Em um primeiro momento, os alunos tentaram afinar o monocórdio de várias maneiras, mas não obtiveram som nenhum quando o tocavam. Então, o professor sugeriu que o tocassem com a base apoiada em uma cadeira; para a surpresa de todos, o monocórdio passou a produzir som.
Isso foi motivo de uma discussão entre os alunos, que chegaram à conclusão que era possível ouvir o som do monocórdio apoiado na cadeira graças a um fenômeno físico chamado “ressonância”.
Ressonância é um fenômeno físico pelo qual um sistema vibra na mesma freqüência que outro. Por exemplo: em um violão, ao tocarmos uma das cordas, ela vibra com uma freqüência '; o corpo do violão vibra na mesma freqüência que a corda, funcionando como uma câmara de ressonância.
Qual a vantagem de usar uma câmara de ressonância? Para responder a essa pergunta, é necessário lembrar o leitor que as ondas de som são ondas mecânicas (que se propagam por um meio físico) e têm três características que as definem: sua altura, sua intensidade e seu timbre.
O timbre de um som é a característica que nos permite identificar sua fonte, está relacionado com o padrão da onda sonora, ou seja, o “formato” da onda sonora. Assim, se ouvíssemos uma nota de violino e uma nota de piano exatamente na mesma freqüência e na mesma altura, seríamos capazes de distingui6las por causa de seu timbre.
A altura de um som está relacionada à sua freqüência: quanto maior a freqüência da onda sonora, mais agudo o som, quanto menor a freqüência, mais grave o som.
Finalmente, a característica que nos interessa no momento: a intensidade do som. A intensidade de um som está relacionada à quantidade de energia que sua onda carrega – quanto mais energia a onda carregar, maior sua intensidade. Em termos práticos, isso equivale ao do som; assim, toda vez que o leitor aumenta o volume de seu televisor ou de seu aparelho de som, está fazendo com que esses eletrodomésticos emitam sons de maior intensidade.
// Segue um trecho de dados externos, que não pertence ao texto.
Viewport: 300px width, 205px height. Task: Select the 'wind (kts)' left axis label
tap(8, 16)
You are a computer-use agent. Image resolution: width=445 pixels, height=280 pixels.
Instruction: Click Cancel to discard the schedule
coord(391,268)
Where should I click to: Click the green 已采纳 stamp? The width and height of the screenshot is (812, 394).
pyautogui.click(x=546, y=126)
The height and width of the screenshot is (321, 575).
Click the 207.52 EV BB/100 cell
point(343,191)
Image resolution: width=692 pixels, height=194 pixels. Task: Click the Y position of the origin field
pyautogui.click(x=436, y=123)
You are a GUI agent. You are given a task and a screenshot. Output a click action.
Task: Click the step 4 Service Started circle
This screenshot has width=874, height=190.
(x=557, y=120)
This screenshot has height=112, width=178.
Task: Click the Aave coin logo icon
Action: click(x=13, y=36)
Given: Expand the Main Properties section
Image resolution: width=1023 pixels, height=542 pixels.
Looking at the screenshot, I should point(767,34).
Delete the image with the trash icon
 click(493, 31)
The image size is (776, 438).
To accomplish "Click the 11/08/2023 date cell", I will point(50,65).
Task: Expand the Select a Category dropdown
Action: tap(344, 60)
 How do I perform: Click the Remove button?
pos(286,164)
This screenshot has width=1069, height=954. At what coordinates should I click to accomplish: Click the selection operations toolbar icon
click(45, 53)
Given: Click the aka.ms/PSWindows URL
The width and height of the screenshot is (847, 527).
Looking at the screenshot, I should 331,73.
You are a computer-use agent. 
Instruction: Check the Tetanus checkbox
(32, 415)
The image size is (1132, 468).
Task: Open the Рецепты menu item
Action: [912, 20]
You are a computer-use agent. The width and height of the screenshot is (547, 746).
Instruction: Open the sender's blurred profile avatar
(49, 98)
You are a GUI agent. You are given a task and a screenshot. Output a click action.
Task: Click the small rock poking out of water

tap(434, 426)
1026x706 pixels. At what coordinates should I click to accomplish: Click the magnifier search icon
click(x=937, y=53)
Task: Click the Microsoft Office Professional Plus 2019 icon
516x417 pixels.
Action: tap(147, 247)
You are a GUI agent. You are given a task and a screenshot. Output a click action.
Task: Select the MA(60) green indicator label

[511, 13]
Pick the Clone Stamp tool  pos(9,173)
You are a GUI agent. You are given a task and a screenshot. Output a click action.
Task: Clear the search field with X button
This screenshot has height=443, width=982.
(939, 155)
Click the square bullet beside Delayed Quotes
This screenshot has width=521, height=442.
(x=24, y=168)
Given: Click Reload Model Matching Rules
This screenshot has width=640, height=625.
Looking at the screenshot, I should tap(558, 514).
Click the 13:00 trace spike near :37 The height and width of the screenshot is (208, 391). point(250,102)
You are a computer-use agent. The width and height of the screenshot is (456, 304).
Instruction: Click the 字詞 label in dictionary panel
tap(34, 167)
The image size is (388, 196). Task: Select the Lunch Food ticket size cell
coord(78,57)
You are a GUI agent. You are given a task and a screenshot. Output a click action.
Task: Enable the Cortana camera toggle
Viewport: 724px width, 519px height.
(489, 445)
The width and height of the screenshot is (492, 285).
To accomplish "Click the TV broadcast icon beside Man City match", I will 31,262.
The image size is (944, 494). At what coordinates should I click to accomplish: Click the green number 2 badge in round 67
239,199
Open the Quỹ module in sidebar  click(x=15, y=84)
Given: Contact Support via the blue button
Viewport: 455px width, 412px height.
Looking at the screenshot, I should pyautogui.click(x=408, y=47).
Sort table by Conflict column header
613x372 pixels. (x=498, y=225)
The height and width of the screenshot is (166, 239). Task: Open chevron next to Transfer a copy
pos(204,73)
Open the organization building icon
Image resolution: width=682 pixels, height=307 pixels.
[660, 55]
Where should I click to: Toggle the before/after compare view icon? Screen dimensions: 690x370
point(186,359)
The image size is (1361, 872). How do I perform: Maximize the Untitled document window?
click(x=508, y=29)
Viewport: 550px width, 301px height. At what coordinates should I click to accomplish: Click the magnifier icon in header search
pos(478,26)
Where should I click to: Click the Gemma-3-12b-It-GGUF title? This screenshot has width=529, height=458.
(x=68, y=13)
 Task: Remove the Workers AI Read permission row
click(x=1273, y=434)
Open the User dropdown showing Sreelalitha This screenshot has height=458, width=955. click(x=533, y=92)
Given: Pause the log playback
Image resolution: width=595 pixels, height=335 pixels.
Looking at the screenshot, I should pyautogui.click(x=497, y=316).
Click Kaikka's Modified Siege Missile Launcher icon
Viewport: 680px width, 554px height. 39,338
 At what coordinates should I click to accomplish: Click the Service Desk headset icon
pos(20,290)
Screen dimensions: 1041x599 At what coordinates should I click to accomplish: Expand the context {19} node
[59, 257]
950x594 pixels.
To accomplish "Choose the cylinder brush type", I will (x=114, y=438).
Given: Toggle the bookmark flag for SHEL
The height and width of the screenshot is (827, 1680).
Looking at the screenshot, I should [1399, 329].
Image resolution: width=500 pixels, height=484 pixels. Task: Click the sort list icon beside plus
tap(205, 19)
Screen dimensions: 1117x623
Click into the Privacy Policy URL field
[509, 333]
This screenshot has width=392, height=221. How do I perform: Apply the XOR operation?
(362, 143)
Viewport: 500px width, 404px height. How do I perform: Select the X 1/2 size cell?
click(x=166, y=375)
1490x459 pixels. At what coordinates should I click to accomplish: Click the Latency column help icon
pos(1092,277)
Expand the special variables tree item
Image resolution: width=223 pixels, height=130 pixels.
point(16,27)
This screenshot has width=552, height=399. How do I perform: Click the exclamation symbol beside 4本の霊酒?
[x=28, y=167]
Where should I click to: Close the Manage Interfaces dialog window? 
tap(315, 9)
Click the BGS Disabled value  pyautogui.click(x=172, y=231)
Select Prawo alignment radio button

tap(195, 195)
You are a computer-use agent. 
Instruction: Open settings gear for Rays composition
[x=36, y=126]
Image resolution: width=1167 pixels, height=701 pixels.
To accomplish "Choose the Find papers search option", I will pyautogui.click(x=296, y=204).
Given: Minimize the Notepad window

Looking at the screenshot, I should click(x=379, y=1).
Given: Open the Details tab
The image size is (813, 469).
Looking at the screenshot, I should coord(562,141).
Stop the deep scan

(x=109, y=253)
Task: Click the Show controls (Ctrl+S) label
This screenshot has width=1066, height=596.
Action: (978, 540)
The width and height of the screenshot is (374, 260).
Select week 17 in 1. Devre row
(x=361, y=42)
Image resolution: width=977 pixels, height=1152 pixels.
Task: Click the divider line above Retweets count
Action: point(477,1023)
Mas como podemos relacionar isso com ressonância? Simples: uma corda, ao vibrar, faz com que o ar a sua volta vibre em ressonância, produzindo uma onda sonora de determinada intensidade. Quando essa corda vibra na mesma freqüência que uma câmara de ressonância, a vibração que esses dois objetos produzem no ar é muito maior, isto é, mais intensa. Ou seja, somar a vibração da câmara a da corda é como aumentar o volume.
O leitor já deve ter percebido o que foi feito com o som do monocórdio quando apoiaram o instrumento na cadeira: aumentaram seu volume usando a cadeira como uma câmara de ressonância. Em seguida, ligaram o monocórdio a duas caixas de som, que também funcionam como câmaras de ressonância, e obtiveram sons ainda mais nítidos.
Instrumentos de corda tradicionais, como violinos, violas violoncelos e até pianos, usam seus corpos (a armação de madeira) como caixas de ressonância. Já instrumentos elétricos, como guitarras, baixos e teclados, usam caixas de som como câmara de ressonância, por isso podem ter corpos mais “esbeltos”.
Depois de descobrir tudo isso, o monocórdio foi devidamente afinado pelos alunos, ligado na caixa de som e tocado! Assim, a Turma 304 descobriu como se faz um instrumento de corda, e muito, muito mais.